For project teams in India, where infrastructure ambitions continue to outpace available capacity and skilled resources, these capabilities have real-world impact. By helping teams coordinate across disciplines, detect issues earlier, and make informed decisions throughout the project lifecycle, AI can improve productivity, reduce rework, and contribute to better project outcomes.

Ultimately, AI’s value won’t be measured by how many tasks it automates, but by the better decisions and better outcomes it enables. That’s where we see AI earning its place—not as a technology story, but as a catalyst for helping the design and make industries deliver more resilient, sustainable, and efficient projects.”

Varun Satia, Founder & CEO, Kraftshala School of Business

Varun Satia, Founder & CEO, Kraftshala School of Business

“AI represents one of the most powerful technological shifts of our time, an opportunity to expand human capability, accelerate innovation and help businesses solve problems that once seemed beyond reach. At its best, AI is a force multiplier for human potential, automating repetitive tasks and enabling people to focus on creativity, judgement, relationships and higher-value decision-making. One of the biggest misconceptions about AI is that it will simply eliminate jobs. However, history suggests otherwise. Every major technological shift, from industrial automation to the internet has changed the nature of work, displaced certain tasks, and ultimately created entirely new industries, roles and opportunities. AI will follow a similar trajectory, though at unprecedented speed and scale.

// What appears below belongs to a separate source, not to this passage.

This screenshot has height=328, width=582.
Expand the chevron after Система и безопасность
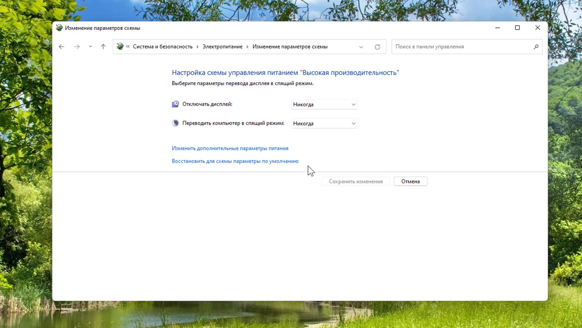click(x=198, y=46)

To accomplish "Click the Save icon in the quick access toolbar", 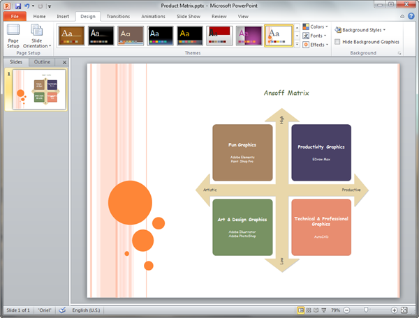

The disruption we are seeing today is real and calls for thoughtful adaptation, but the opportunity it unlocks will be far greater than the jobs it transforms. We are already seeing this in marketing and sales, where AI is taking on repetitive, execution-heavy work. This does not reduce the need for talent, it elevates it. The professionals who will lead in this environment are those who can think strategically, understand customers, solve complex business problems and use AI to turn insight into action faster and more effectively.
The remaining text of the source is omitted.